SUPPLIED RECORDS >>

*****

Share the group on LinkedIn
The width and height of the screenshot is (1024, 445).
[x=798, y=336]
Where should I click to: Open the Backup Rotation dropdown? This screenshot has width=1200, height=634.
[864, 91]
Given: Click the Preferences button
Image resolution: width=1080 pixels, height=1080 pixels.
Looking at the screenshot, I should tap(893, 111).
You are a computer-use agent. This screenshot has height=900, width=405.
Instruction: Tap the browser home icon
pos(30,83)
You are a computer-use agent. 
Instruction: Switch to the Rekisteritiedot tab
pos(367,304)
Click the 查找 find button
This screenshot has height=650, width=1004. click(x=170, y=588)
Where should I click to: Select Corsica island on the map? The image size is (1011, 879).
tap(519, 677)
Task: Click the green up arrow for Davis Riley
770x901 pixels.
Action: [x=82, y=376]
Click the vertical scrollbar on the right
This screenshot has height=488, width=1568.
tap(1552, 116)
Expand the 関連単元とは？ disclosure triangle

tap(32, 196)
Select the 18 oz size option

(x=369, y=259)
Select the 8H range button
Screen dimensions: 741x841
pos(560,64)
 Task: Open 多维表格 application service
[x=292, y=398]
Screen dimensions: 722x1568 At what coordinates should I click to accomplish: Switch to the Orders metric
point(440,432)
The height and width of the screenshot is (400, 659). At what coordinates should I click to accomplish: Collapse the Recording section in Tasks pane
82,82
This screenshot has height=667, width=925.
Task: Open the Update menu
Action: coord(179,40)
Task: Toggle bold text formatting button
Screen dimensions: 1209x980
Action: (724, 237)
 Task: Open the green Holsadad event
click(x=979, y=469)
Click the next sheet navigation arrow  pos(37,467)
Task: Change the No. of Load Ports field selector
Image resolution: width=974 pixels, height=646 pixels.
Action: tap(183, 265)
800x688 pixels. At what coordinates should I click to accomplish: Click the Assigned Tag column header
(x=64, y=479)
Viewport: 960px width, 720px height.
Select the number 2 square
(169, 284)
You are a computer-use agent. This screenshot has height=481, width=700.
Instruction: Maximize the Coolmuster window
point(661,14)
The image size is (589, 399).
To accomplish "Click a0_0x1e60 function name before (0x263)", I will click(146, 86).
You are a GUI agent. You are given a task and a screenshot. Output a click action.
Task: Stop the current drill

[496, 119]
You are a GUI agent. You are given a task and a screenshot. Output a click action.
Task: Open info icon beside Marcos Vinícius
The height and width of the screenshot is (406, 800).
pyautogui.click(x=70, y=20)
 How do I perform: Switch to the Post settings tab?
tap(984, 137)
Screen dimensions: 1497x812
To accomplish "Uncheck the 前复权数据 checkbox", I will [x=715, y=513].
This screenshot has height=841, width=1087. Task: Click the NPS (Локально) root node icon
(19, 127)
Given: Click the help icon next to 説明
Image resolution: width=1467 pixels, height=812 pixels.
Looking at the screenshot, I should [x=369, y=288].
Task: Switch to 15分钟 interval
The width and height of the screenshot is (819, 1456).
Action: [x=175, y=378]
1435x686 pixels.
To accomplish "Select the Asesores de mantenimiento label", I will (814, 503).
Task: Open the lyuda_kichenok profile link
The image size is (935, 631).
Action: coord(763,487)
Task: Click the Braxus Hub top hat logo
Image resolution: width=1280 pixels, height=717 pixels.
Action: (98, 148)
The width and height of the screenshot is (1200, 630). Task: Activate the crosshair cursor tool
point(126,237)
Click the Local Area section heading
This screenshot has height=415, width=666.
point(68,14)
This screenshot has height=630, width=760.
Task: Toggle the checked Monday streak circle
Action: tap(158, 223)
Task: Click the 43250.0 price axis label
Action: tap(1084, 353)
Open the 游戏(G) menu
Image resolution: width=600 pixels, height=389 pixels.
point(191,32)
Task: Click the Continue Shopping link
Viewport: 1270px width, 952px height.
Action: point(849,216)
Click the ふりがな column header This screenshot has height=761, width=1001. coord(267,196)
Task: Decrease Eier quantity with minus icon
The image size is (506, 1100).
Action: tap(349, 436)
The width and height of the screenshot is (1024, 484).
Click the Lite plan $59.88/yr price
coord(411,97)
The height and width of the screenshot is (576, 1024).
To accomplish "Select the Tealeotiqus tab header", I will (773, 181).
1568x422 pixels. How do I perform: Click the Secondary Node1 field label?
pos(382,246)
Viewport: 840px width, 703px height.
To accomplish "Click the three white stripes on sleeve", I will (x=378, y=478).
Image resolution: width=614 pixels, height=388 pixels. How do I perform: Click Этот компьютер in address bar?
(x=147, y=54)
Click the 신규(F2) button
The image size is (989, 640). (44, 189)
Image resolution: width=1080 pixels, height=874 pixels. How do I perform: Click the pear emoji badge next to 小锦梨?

*****

WORK ITEM >>
Retype all of the material, exactly as written.

ANSWER BOX >>
Share the group on LinkedIn
The width and height of the screenshot is (1024, 445).
[x=798, y=336]
Where should I click to: Open the Backup Rotation dropdown? This screenshot has width=1200, height=634.
[864, 91]
Given: Click the Preferences button
Image resolution: width=1080 pixels, height=1080 pixels.
Looking at the screenshot, I should tap(893, 111).
You are a computer-use agent. This screenshot has height=900, width=405.
Instruction: Tap the browser home icon
pos(30,83)
You are a computer-use agent. 
Instruction: Switch to the Rekisteritiedot tab
pos(367,304)
Click the 查找 find button
This screenshot has height=650, width=1004. click(x=170, y=588)
Where should I click to: Select Corsica island on the map? The image size is (1011, 879).
tap(519, 677)
Task: Click the green up arrow for Davis Riley
770x901 pixels.
Action: [x=82, y=376]
Click the vertical scrollbar on the right
This screenshot has height=488, width=1568.
tap(1552, 116)
Expand the 関連単元とは？ disclosure triangle

tap(32, 196)
Select the 18 oz size option

(x=369, y=259)
Select the 8H range button
Screen dimensions: 741x841
pos(560,64)
 Task: Open 多维表格 application service
[x=292, y=398]
Screen dimensions: 722x1568 At what coordinates should I click to accomplish: Switch to the Orders metric
point(440,432)
The height and width of the screenshot is (400, 659). At what coordinates should I click to accomplish: Collapse the Recording section in Tasks pane
82,82
This screenshot has height=667, width=925.
Task: Open the Update menu
Action: coord(179,40)
Task: Toggle bold text formatting button
Screen dimensions: 1209x980
Action: (724, 237)
 Task: Open the green Holsadad event
click(x=979, y=469)
Click the next sheet navigation arrow  pos(37,467)
Task: Change the No. of Load Ports field selector
Image resolution: width=974 pixels, height=646 pixels.
Action: tap(183, 265)
800x688 pixels. At what coordinates should I click to accomplish: Click the Assigned Tag column header
(x=64, y=479)
Viewport: 960px width, 720px height.
Select the number 2 square
(169, 284)
You are a computer-use agent. This screenshot has height=481, width=700.
Instruction: Maximize the Coolmuster window
point(661,14)
The image size is (589, 399).
To accomplish "Click a0_0x1e60 function name before (0x263)", I will click(146, 86).
You are a GUI agent. You are given a task and a screenshot. Output a click action.
Task: Stop the current drill

[496, 119]
You are a GUI agent. You are given a task and a screenshot. Output a click action.
Task: Open info icon beside Marcos Vinícius
The height and width of the screenshot is (406, 800).
pyautogui.click(x=70, y=20)
 How do I perform: Switch to the Post settings tab?
tap(984, 137)
Screen dimensions: 1497x812
To accomplish "Uncheck the 前复权数据 checkbox", I will [x=715, y=513].
This screenshot has height=841, width=1087. Task: Click the NPS (Локально) root node icon
(19, 127)
Given: Click the help icon next to 説明
Image resolution: width=1467 pixels, height=812 pixels.
Looking at the screenshot, I should [x=369, y=288].
Task: Switch to 15分钟 interval
The width and height of the screenshot is (819, 1456).
Action: [x=175, y=378]
1435x686 pixels.
To accomplish "Select the Asesores de mantenimiento label", I will (814, 503).
Task: Open the lyuda_kichenok profile link
The image size is (935, 631).
Action: coord(763,487)
Task: Click the Braxus Hub top hat logo
Image resolution: width=1280 pixels, height=717 pixels.
Action: (98, 148)
The width and height of the screenshot is (1200, 630). Task: Activate the crosshair cursor tool
point(126,237)
Click the Local Area section heading
This screenshot has height=415, width=666.
point(68,14)
This screenshot has height=630, width=760.
Task: Toggle the checked Monday streak circle
Action: tap(158, 223)
Task: Click the 43250.0 price axis label
Action: tap(1084, 353)
Open the 游戏(G) menu
Image resolution: width=600 pixels, height=389 pixels.
point(191,32)
Task: Click the Continue Shopping link
Viewport: 1270px width, 952px height.
Action: point(849,216)
Click the ふりがな column header This screenshot has height=761, width=1001. coord(267,196)
Task: Decrease Eier quantity with minus icon
The image size is (506, 1100).
Action: tap(349, 436)
The width and height of the screenshot is (1024, 484).
Click the Lite plan $59.88/yr price
coord(411,97)
The height and width of the screenshot is (576, 1024).
To accomplish "Select the Tealeotiqus tab header", I will (773, 181).
1568x422 pixels. How do I perform: Click the Secondary Node1 field label?
pos(382,246)
Viewport: 840px width, 703px height.
To accomplish "Click the three white stripes on sleeve", I will (x=378, y=478).
Image resolution: width=614 pixels, height=388 pixels. How do I perform: Click Этот компьютер in address bar?
(x=147, y=54)
Click the 신규(F2) button
The image size is (989, 640). (44, 189)
Image resolution: width=1080 pixels, height=874 pixels. How do I perform: Click the pear emoji badge next to 小锦梨?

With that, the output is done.